鉴于术后需要休养一段时间, 宁延在术前将工作和个人事项都逐一做了安排。
“我手术和住院期间,公司的事务就交给你们俩。”
宁延把民生基金, 包括中海的债转股及滕向阳那边的工作交给吴应,季郁彤则负责管好公司的其他事务。
“假设出现你们处理不了,我又没办法做出指令的情况,就去找周奚,按照她的吩咐做就行。”他补充道。
季郁彤怔了下,抬眸看向语气认真的宁延,若有所思。
吴应想到的却是要在什么情况下, 宁延才没有办法做出指令。
“宁总,这次手术应该没有什么问题吧?”他略有忧色地问。
“没什么问题,肿瘤很小, 不用开胸,微创就能切除。”宁延冲他宽慰地笑了笑,“不过, 是手术总有风险, 总要防患于未然。”
“你福大命大, 哪有什么风险?”季郁彤忙不迭说。
宁延浅笑, 对她说:“我还有点事要和吴应说。”
季郁彤立马识趣地起身,“那我先去外面和周总聊聊。”
她走出病房,从外面带上门。
房间里只剩下两人,吴应问:“宁总, 你还有什么交待吗?”
宁延:“我请马律师帮我立了一份遗嘱……”
见吴应乍听这两字时身子蓦地一僵,宁延笑道,“别紧张, 只是以防万一。”
“不会有万一。”吴应神情严肃。
宁延弯了下唇, 不与他争辩, 继续道:“根据马律师的要求,我需要再找两位第三方知情人保管遗嘱,一份我会交给庄总,另一份我想交给你。”
“为什么不是周总?”吴应不解。
“她不属于第三方。”
非第三方,那就是受益人。作为这段感情最早的知情者,吴应不意外宁延将周奚列为受益人。

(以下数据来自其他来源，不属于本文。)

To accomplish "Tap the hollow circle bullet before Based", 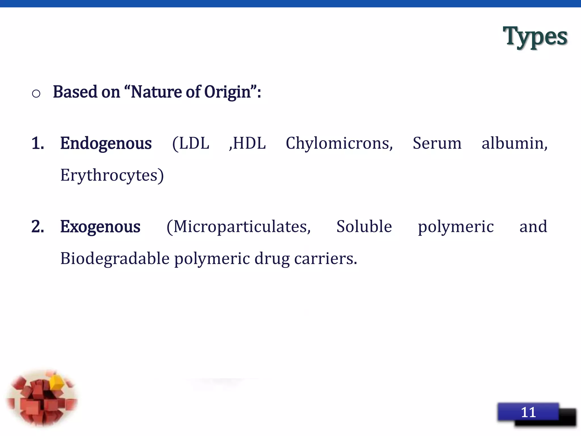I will [36, 93].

只是,下午,当马律师将宁延亲笔签字的遗嘱放在他和庄仁光面前时,吴应仍然被震撼到。
宁延的遗嘱很简单,核心只有一句话——他本人名下所有财产及一切所有权益均交由爱人周奚全权受理。
房产、现金、股票,甚至KR都交由周奚管理和分配,不需要交待具体的要求和相关建议,而是无条件信任并支持她可能做出的任何决定。

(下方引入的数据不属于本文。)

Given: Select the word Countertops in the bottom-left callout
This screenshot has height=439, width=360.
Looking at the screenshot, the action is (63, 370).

“由于宁总和周奚女士不是法定夫妻,所以需要吴助和庄总做一个三方见证。”马律师解释。
吴应和庄仁光均表示了解,在文书上签了字。
宁延谢过三人,请吴应送马律回去。
待二人走后,坐在他对面的庄仁光才缓缓开口,“你呀,就是喜欢搞得很复杂,弄什么遗嘱,直接去领个结婚证不是更好?”
宁延笑而不语,把自己保管那份遗嘱收进文件袋里。
庄仁光摇头,“你做这些,周奚现在还不知道吧?”
“知道的。”
庄仁光一怔,“她知道你把东西都给她。”
听宁延嗯一声,庄仁光着实有些诧异。他原以为这小子是深情过了头,背着周奚立下这份遗嘱,待周奚以后知道时,怕是要感动死,可现在瞅着却不是这么回事儿。
“你等她同意,才做的决定?”庄仁光猜测。
果然,宁延点头说是。
都说赠人玫瑰手留余香,可在宁延看来,赠人玫瑰前,得看对方想不要要玫瑰。
如果对方怕刺扎手,又或压根就不喜欢玫瑰花,那馈赠之人是留了余香,获赠的人却徒增烦扰。同理,未取得周奚同意前,私下把这些财富,也是责任交托于她,不是深情,而是自以为是和不负责任。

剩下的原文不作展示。